I kind of put off the idea for later because Strix doesn't seem that mature 
yet. For example, there are a lot of open PRs to add additional basic skills 
to its testing. And, I think the models I would like to use should come down 
a lot in price as newer models are released (which seems to be about every 
2-3 months r/n for most of the AI companies).

If someone tried to crowdfund these types of AI audits on some more prominent 
projects, I would probably contribute to that depending on who was doing the 
crowdfunding/design/audit and how trustable/capable they were.

I was also thinking that there is the OpenInfra Foundation (under the Linux 
Foundation). They have sponsored a lot of maintenance/audits on core 
infrastructure software. And, of course there is Google Summer of Code (which 
sometimes has security audits and similar stuff). So, I could see someone 
like that funding these types of AI audits.

What got me thinking about all this was following the guy on LinkedIn that 
was responsible for using an AI agent based system for finding the very old 
BSD bug. I was curious how exactly he did it.

I found this page that gives a pretty good comparison of the different costs 
for all the different models that was kind of helpful but it maybe a bit 
dated, now: 

https://www.cloudzero.com/blog/openai-pricing/

I was also looking into trying to use some of the nVidia tools to basically 
train my own model and run it on my home workstation (I've got a nice GPU in 
it) or on an AWS system with a nice nVidia GPU. But, that is currently beyond 
my current understanding/abilities.

Running the model/agents locally would drastically reduce the cost of course. 
But, I'm not sure how large the context/model would need to be. Maybe, it 
would be tractable if it was for only one language and ignored more complex 
things like business logic/authentication flows.

Something as large as say Firefox or Thunderbird would cost more of course. 
But, projects of that size have a lot of money/resources. Someone told me 
once that the contracts to include certain CA certificates in the Firefox 
build are a massive revenue generator (seven figures per year).

Some projects and specialized companies had specialized prizes for reporting 
certain types of vulnerabilities.
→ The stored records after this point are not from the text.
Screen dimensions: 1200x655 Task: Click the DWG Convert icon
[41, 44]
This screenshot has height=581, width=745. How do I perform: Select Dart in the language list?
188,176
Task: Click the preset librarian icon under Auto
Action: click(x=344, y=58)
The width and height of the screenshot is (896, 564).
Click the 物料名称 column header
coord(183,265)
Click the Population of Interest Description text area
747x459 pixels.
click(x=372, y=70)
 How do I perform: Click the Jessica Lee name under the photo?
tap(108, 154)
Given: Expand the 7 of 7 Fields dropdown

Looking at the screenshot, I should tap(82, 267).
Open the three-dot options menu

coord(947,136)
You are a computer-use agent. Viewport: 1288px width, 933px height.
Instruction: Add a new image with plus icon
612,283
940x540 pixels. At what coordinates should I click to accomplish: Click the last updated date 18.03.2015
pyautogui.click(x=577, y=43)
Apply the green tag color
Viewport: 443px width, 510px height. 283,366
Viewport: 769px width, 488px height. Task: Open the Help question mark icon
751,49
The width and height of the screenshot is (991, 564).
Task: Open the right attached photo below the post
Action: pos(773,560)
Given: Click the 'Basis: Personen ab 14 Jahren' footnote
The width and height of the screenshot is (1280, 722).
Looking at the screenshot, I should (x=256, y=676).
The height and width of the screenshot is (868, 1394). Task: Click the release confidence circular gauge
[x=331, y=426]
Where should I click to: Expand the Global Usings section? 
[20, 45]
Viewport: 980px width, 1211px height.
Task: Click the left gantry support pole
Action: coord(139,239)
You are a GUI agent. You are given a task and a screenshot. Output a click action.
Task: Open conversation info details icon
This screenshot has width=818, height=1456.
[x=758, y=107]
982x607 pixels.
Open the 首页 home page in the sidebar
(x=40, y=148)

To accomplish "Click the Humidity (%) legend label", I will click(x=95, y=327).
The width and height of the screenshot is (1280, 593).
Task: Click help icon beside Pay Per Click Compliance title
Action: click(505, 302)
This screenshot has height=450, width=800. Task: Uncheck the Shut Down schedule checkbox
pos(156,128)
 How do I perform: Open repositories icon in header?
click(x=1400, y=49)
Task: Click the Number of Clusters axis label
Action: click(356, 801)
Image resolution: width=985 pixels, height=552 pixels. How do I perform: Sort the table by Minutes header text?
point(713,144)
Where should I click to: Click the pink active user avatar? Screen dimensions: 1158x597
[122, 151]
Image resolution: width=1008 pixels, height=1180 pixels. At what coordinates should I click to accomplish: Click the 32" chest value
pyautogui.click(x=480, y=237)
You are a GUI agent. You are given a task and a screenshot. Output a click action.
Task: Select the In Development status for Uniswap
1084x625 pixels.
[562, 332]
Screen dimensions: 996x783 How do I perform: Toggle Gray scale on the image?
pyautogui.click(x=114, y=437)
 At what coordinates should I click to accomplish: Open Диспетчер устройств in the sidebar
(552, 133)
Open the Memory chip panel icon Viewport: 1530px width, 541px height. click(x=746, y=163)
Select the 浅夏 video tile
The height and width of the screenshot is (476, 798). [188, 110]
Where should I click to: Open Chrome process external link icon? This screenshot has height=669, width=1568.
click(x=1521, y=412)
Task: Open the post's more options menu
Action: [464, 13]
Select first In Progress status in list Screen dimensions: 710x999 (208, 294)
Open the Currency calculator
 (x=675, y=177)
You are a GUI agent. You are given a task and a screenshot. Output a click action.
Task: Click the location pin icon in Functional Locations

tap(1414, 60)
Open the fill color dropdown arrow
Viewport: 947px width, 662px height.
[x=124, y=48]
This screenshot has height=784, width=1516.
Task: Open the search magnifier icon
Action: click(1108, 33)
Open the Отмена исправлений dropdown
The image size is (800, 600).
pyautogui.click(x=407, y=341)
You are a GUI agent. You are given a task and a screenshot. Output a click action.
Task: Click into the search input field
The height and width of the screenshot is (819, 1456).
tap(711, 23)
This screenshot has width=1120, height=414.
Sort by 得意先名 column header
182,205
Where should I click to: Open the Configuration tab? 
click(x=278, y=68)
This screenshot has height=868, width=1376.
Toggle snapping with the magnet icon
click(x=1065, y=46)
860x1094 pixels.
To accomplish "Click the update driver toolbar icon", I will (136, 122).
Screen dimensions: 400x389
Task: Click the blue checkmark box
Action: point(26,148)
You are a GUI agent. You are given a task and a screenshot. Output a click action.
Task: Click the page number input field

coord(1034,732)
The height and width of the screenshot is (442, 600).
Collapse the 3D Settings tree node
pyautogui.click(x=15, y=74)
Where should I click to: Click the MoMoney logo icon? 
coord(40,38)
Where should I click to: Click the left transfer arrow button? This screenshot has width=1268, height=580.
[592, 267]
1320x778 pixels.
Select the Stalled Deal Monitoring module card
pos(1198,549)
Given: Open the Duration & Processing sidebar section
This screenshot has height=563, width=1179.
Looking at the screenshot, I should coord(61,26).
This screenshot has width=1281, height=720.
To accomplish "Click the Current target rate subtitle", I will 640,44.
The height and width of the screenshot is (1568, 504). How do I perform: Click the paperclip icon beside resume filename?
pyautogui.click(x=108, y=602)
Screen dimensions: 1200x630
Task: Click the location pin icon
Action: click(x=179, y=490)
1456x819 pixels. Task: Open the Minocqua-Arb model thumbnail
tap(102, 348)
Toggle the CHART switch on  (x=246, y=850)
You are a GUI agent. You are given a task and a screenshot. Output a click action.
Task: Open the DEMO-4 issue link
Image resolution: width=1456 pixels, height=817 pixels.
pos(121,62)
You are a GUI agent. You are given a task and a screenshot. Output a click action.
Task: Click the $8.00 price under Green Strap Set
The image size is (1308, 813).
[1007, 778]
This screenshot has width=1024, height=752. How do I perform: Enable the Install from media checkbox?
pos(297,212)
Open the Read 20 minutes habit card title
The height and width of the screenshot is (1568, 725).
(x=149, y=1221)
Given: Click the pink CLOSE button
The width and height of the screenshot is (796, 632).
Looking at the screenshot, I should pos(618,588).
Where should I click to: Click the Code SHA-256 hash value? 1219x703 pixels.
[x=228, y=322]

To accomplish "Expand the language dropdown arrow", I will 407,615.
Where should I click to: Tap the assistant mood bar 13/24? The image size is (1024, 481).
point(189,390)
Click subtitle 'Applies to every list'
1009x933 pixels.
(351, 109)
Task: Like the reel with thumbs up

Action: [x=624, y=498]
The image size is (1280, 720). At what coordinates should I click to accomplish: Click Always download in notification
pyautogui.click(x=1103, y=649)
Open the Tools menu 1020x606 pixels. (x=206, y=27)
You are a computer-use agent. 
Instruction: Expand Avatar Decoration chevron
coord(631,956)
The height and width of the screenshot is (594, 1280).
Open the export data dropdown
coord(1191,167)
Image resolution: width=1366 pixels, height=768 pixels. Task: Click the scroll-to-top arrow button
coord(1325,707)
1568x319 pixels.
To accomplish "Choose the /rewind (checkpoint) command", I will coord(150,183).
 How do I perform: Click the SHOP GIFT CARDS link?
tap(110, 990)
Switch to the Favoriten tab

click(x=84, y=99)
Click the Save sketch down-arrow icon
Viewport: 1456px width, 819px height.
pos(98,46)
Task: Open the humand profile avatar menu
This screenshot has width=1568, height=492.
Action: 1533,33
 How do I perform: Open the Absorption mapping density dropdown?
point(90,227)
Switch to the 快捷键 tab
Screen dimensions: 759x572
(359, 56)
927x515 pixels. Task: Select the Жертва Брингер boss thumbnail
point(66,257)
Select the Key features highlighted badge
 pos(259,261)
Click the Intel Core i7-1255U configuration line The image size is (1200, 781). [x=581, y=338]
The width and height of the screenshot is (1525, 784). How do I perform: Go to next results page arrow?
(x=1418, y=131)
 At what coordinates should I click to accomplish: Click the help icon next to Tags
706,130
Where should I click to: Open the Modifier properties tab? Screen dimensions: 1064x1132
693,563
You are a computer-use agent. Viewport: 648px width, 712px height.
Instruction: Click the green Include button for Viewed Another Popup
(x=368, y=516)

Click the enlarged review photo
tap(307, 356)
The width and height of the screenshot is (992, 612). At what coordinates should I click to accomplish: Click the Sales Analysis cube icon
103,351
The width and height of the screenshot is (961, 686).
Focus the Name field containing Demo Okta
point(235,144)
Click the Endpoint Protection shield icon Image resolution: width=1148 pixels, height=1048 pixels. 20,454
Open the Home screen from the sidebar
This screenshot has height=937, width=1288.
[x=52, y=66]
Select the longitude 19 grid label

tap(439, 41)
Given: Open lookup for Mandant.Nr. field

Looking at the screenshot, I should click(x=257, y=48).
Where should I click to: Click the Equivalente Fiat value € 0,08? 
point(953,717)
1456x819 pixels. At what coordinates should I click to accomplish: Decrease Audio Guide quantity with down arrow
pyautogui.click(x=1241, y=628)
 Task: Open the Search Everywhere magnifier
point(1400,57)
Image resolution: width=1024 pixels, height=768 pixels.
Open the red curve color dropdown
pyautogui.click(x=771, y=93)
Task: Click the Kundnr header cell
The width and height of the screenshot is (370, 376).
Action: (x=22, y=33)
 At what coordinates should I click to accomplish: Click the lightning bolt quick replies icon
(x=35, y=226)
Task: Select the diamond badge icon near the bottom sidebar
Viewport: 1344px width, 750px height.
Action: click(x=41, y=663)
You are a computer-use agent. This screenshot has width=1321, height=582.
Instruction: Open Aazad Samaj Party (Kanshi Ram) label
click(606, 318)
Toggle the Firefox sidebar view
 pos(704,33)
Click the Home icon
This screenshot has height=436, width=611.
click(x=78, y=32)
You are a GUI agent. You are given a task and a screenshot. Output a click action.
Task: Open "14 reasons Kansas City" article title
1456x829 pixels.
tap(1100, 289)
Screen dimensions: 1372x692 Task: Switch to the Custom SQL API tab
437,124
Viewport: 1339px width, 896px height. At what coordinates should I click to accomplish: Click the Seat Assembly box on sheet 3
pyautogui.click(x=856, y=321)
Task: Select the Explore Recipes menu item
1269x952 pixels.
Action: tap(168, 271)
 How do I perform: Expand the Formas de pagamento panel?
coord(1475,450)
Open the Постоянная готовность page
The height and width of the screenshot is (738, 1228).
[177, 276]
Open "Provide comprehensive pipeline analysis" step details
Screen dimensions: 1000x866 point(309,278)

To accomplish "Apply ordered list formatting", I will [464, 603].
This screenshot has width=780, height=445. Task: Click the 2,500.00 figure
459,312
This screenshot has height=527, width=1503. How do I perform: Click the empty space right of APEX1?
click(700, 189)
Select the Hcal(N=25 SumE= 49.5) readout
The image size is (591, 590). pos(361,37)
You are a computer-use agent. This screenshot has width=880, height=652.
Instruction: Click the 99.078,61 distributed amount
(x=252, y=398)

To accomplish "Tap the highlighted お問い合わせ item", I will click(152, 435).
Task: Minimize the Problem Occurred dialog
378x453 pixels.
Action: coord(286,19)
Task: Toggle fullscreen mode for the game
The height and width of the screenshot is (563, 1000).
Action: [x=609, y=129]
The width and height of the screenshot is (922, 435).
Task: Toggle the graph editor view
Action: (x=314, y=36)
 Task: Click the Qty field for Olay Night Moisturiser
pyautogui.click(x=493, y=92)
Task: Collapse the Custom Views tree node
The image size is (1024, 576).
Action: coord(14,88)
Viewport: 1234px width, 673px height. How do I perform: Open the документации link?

Some of them were as high as $100K IIRC. 
But, I don't think those are around very much anymore as they were difficult 
to administer and didn't produce much. There are also some specialized 
companies that will buy exploits, especially for cell phones. But, those are 
often affiliated with foreign governments and can get you into legal trouble.

I know of a couple start-ups that are basically trying to do AI code security 
audits as a service. But, they don't really seem to be going anywhere. I 
think it's because you're 100% dependent on the big AI companies if you try 
and do something like that. And, I think they are losing money on every 
single token. So, it's a very unstable ecosystem... especially with 
natgas/electricity prices all over the place lately.